#### PROBLEM:
Among the lines below, take the one holding "Given: Share the product on Twitter", the one holding "Task: Save the workspace with the SAVE button", and all lines between them. Set them down exactly.

(EXTRACTED ENTRIES begins)

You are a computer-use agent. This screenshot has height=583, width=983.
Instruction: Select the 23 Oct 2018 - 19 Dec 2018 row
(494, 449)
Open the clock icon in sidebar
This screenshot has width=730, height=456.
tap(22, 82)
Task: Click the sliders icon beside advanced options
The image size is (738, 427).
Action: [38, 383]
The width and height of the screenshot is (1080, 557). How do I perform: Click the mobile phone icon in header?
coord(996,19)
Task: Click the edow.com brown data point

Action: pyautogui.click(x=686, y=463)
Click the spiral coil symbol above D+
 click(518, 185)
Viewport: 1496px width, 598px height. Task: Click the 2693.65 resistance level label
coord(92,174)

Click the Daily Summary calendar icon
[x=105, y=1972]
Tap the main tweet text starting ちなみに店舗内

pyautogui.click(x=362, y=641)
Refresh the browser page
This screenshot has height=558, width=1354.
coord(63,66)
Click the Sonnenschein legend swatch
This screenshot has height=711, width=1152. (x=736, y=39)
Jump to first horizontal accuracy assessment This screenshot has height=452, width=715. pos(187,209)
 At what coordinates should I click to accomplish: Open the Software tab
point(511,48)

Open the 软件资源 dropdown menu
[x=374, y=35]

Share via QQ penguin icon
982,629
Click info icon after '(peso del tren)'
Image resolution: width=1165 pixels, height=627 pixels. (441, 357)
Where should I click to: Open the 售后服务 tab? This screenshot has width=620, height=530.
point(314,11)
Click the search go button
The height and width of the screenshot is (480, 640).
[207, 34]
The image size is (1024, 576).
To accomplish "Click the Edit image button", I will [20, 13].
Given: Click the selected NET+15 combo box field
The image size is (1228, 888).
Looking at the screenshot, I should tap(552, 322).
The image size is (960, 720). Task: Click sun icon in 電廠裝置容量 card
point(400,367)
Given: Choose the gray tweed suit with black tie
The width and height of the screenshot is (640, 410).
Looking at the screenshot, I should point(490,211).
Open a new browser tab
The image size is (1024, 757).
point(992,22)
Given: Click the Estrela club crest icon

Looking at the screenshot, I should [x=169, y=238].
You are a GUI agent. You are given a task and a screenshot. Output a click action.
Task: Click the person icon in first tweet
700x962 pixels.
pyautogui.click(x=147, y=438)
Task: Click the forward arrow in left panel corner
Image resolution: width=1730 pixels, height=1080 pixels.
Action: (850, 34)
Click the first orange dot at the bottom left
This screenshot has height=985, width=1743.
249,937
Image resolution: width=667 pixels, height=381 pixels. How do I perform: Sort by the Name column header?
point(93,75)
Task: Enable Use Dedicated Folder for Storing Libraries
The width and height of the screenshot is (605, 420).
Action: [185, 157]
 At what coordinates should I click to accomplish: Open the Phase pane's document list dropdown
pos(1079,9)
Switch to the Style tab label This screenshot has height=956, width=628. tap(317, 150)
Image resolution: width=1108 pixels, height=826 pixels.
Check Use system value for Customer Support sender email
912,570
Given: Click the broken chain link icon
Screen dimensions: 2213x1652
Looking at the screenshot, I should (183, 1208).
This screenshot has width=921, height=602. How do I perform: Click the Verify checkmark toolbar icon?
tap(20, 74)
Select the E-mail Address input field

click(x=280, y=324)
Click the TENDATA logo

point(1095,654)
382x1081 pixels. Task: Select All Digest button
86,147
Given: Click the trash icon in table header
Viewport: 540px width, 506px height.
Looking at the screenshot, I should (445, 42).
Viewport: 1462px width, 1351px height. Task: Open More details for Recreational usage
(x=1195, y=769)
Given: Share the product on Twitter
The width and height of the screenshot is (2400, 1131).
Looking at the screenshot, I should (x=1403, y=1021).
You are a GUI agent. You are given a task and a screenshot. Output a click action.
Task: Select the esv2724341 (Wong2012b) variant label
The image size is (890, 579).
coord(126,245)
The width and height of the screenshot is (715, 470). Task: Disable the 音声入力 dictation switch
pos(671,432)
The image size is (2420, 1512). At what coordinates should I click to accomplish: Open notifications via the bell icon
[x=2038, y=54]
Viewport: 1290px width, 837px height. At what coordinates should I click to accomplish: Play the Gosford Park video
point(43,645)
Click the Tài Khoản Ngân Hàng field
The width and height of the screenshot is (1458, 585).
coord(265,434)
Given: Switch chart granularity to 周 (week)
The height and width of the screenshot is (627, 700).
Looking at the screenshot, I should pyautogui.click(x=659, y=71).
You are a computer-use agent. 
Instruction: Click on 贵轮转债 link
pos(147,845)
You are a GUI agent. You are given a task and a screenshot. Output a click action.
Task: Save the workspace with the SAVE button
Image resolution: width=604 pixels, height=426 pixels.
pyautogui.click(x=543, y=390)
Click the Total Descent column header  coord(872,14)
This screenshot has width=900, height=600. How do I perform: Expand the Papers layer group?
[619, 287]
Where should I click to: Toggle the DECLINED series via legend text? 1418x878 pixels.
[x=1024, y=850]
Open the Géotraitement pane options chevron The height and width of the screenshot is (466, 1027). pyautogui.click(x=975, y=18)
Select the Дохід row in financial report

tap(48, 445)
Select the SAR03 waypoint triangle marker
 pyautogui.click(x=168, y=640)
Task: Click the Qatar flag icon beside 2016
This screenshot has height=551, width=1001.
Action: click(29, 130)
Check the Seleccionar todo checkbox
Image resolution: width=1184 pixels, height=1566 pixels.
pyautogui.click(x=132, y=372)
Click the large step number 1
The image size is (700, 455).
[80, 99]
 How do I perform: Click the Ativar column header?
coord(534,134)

(EXTRACTED ENTRIES ends)

#### OUTPUT FOR THIS EXERCISE:
Given: Share the product on Twitter
The width and height of the screenshot is (2400, 1131).
Looking at the screenshot, I should (x=1403, y=1021).
You are a GUI agent. You are given a task and a screenshot. Output a click action.
Task: Select the esv2724341 (Wong2012b) variant label
The image size is (890, 579).
coord(126,245)
The width and height of the screenshot is (715, 470). Task: Disable the 音声入力 dictation switch
pos(671,432)
The image size is (2420, 1512). At what coordinates should I click to accomplish: Open notifications via the bell icon
[x=2038, y=54]
Viewport: 1290px width, 837px height. At what coordinates should I click to accomplish: Play the Gosford Park video
point(43,645)
Click the Tài Khoản Ngân Hàng field
The width and height of the screenshot is (1458, 585).
coord(265,434)
Given: Switch chart granularity to 周 (week)
The height and width of the screenshot is (627, 700).
Looking at the screenshot, I should pyautogui.click(x=659, y=71).
You are a computer-use agent. 
Instruction: Click on 贵轮转债 link
pos(147,845)
You are a GUI agent. You are given a task and a screenshot. Output a click action.
Task: Save the workspace with the SAVE button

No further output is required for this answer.